According to the Zohar Chadash on parshas Yisro, when the Jews were in Egypt, they were subjected to so many forms of negative influences that they sunk to the 49th level of impurity. When God redeemed the Jews, He far exceeded His promise to our forefather Avraham in that God had only promised to redeem Avraham’s descendants bodily. Not only did He fulfill that promise, He also rescued the Jews from those 49 levels of impurity and elevated them to the 49th level of holiness. Given the use of the number 49 – the number of days in the Sefirah period – and the thematic transition from impurity (in Egypt) to holiness (with the giving of the Torah), it’s easy to see why the Sefirah period is associated with such spiritual self-improvement.

The “middos” to which you refer are found in many siddurim. These are actually seven of the ten kabbalistic “sefiros” – the qualities through which God interfaces with His creation. (Sefer Yetzirah – and I have now officially shared more kabbalistic ideas in this one article than in the entirety of the rest of my oeuvre combined). The ten sefiros are keser, chachma, binah, chesed, gevurah, tiferes, netzach, hod, yesod and malchus. (In English, for what it’s worth – and a grave oversimplification, we’ll translate them as crown, wisdom, understanding, kindness, strength, beauty, eternity, splendor, foundation and sovereignty.)

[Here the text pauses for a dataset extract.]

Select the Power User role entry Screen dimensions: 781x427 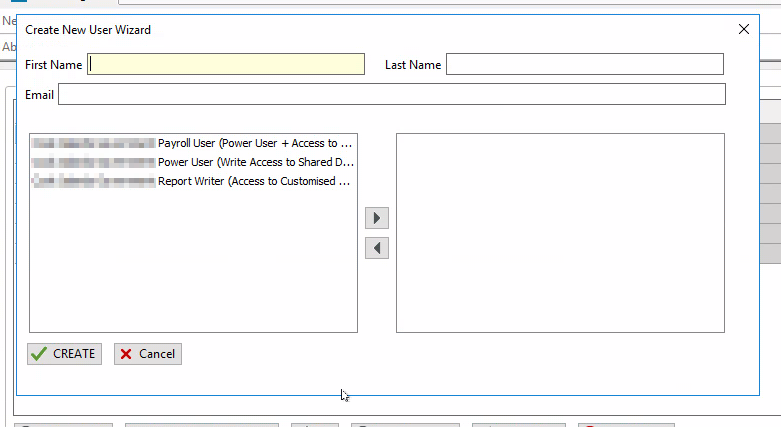coord(254,162)

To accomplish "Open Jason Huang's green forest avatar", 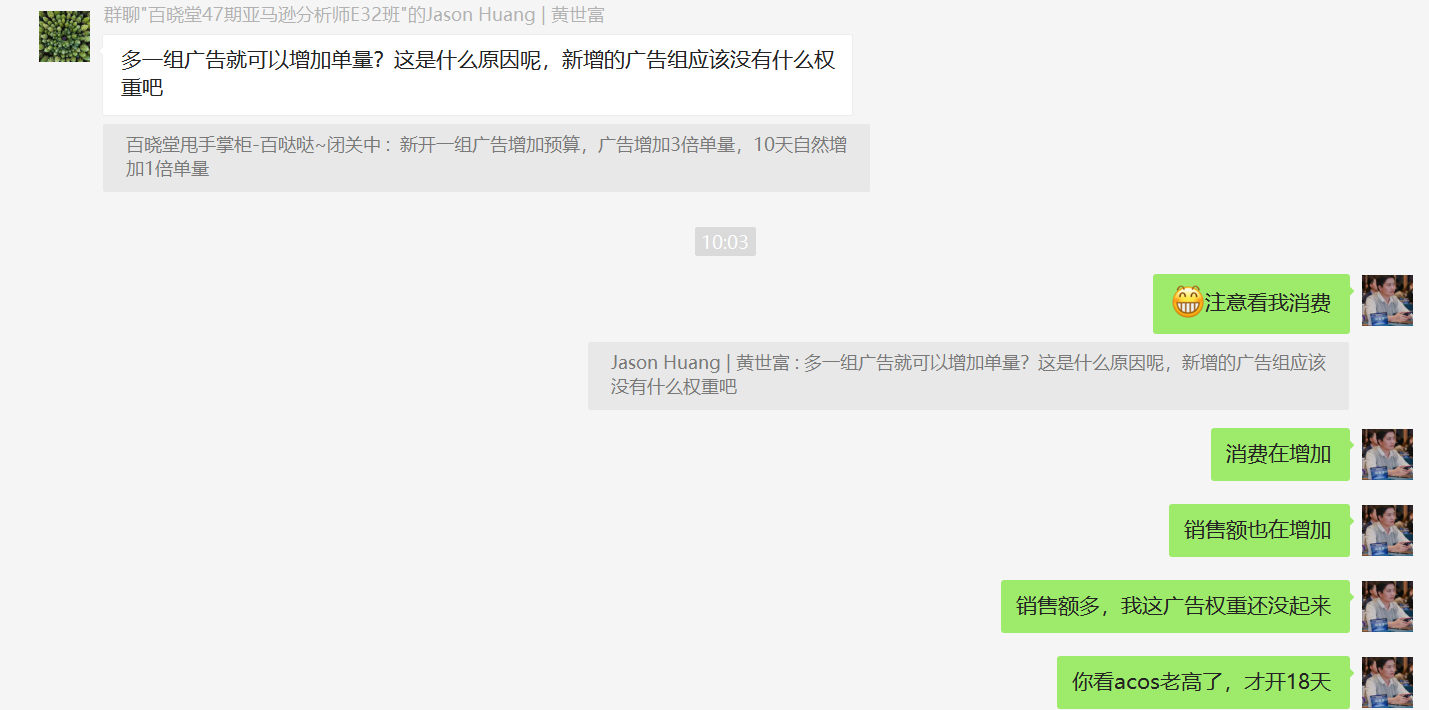I will pyautogui.click(x=64, y=37).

The first three (“upper”) sefiros are in a separate category (actually, two separate categories as keser is in a class by itself). The seven “lower” sefiros – chesed, gevurah, tiferes, netzach, hod, yesod and malchus – are a distinct group, alluded to by I Chronicles 29:11: “Yours, Hashem, are the greatness, the power, the glory, the victory and the majesty because everything that is in Heaven and on Earth is Yours. Yours is the kingdom, Hashem, and You are exalted as head above all.” It is on these “lower” sefiros that some people focus during the weeks and days of Sefirah. (It should be noted that the linguistic connection between Sefirah and the sefiros is a happy coincidence and not a reason that people focus on the latter during the former.)

According to this system, each week corresponds to one of these qualities, as does each day within the week. Therefore, the first week is chesed, the second week is gevurah, and the third week is tiferes, etc. but also the first day of the first week is chesed of chesed, the second day of the first week is gevurah of chesed, and the third day of the first week is tiferes of chesed, etc. So each week is dedicated to improving ourselves in one these areas and each day of that week is dedicated to a specific aspect of that week’s trait.

So, Biblically, Sefirah serves to connect the exodus from Egypt with the revelation at Sinai. Rabbinically, we mourn what was lost with the students of Rabbi Akiva. Traditionally, we celebrate on Lag b’Omer that which was restored by Rabbi Shimon. And kabbalistically, some use the Sefirah period to strengthen themselves in those particular traits that God uses to liaise with creation, a practice with historical precedent as seen by our ancestors’ journey from impurity to holiness at this time.